Clinical phenotype and pathophysiological mechanisms underlying qualitative Low VWF.

Abstract

Previous reports have highlighted that some low VWF patients with significant bleeding were diagnosed based upon an isolated but persistent reduction in plasma VWF activity levels in the 30-50 IU/dL range. These patients had plasma VWF:Ag levels > 50 IU/dL and thus had 'qualitative' rather than 'quantitative' low VWF. Although the clinical importance of functional VWF defects in type 2 VWD is well recognized, the translational implications of mild functional defects in patients with qualitative low VWF (low VWF-QL) have not been defined.
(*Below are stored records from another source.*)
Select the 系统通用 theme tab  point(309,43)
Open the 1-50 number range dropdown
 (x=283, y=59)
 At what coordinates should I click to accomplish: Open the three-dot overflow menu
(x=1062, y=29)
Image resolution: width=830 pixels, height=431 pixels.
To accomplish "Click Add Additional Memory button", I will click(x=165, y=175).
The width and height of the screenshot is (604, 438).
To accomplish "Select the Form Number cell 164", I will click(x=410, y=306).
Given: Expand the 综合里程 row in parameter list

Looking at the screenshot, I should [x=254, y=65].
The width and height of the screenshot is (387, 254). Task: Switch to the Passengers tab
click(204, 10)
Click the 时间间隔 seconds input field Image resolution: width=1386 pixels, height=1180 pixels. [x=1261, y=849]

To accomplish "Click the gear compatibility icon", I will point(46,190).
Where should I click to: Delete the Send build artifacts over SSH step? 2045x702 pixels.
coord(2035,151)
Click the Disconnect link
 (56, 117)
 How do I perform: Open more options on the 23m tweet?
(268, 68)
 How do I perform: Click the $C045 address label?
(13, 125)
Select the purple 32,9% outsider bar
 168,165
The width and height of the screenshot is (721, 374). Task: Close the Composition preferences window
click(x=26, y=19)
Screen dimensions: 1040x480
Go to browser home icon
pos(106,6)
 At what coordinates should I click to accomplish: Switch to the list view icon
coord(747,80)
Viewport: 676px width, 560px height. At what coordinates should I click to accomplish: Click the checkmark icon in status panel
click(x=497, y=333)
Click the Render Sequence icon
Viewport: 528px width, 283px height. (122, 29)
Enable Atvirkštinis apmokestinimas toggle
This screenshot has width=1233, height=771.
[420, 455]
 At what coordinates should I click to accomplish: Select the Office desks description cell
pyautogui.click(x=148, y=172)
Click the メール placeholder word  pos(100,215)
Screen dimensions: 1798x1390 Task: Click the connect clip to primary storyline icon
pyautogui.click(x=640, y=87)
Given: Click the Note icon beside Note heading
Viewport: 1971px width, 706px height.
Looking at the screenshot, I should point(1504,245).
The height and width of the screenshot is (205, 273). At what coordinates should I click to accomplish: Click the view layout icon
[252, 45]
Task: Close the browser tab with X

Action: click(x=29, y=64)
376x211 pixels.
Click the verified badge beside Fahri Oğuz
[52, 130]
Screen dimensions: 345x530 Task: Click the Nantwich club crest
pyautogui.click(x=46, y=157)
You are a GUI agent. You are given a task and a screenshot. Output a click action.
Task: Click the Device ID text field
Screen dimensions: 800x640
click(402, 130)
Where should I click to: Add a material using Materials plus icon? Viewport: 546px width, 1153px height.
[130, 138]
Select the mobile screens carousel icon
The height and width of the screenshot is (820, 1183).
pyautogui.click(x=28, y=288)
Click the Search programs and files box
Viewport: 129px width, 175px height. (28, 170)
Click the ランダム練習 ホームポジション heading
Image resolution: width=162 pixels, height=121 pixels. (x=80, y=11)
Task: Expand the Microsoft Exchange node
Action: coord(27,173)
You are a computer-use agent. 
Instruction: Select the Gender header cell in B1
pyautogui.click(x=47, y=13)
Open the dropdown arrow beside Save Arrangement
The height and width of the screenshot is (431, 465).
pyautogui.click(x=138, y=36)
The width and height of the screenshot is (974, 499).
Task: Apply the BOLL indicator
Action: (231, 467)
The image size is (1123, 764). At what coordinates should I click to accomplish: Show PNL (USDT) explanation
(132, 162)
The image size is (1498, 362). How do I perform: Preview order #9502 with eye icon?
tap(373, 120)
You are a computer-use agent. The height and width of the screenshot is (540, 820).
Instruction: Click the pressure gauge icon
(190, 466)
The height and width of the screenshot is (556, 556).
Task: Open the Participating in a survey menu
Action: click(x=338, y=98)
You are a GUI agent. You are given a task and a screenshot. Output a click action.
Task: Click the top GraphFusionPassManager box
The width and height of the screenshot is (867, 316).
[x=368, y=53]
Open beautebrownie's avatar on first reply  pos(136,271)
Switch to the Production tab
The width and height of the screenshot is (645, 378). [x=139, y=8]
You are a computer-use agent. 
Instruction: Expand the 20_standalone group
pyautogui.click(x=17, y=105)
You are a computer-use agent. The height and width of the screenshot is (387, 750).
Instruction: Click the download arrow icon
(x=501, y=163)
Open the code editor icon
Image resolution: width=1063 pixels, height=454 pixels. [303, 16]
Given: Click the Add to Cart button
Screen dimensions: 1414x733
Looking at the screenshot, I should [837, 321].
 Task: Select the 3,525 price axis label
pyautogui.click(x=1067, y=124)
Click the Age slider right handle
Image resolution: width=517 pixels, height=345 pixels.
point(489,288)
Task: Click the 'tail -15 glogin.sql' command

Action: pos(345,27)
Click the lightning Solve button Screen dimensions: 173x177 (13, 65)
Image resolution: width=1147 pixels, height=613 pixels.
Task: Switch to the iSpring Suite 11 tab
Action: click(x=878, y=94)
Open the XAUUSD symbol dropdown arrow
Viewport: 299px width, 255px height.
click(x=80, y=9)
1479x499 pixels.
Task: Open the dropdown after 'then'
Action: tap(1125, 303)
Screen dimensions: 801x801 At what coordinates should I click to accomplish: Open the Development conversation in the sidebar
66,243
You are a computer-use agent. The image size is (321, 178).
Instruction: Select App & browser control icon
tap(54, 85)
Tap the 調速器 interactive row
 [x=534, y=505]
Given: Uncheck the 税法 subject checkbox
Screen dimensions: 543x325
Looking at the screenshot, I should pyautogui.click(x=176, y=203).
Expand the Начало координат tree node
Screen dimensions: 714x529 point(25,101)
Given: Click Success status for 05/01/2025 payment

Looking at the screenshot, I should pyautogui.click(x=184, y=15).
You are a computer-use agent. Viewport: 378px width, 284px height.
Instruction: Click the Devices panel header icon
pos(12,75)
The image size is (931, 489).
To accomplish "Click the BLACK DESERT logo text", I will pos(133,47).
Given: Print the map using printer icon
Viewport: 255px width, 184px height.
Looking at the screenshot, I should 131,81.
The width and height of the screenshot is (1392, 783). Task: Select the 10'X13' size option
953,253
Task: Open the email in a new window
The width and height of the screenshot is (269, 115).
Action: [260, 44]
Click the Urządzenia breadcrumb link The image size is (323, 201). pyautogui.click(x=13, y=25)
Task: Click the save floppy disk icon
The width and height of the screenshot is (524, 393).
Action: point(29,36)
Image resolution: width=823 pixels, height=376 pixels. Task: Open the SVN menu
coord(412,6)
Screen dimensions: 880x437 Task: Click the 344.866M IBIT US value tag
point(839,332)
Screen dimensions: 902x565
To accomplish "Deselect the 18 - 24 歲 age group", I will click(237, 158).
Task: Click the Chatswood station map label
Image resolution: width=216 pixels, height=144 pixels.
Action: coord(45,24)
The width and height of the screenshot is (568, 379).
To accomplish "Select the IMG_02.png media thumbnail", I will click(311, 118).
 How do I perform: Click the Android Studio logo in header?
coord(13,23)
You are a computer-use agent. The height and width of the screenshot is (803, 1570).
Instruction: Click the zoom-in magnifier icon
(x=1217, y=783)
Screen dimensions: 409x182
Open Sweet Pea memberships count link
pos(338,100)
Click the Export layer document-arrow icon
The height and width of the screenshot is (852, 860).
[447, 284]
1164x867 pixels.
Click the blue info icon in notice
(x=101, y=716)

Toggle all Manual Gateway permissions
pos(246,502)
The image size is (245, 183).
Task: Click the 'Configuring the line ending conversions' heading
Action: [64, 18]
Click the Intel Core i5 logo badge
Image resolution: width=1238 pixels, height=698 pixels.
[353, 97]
To address this clinically important question, we combined low VWF datasets from the low VWF in Ireland cohort and the low VWF in Erasmus MC studies. Overall, we observed that low VWF-QL was common and accounted for approximately 50% of our combined low VWF cohort. Importantly, our findings demonstrate that many of these patients with mild isolated functional VWF defects in the 30-50 IU/dl range had significant bleeding phenotypes, even though their plasma VWF:Ag levels were within the normal range. In addition, we further show that low VWF-QL is a distinct clinic-pathological entity compared to type 2 VWD. Finally, our studies highlight that low VWF-QL is predominantly due to abnormalities in VWF biosynthesis within endothelial cells that are occurring largely independent of identifiable pathological VWF sequence variants. Cumulatively, these novel observations have important clinical implications for the diagnosis and management of patients with mild functional VWF defects.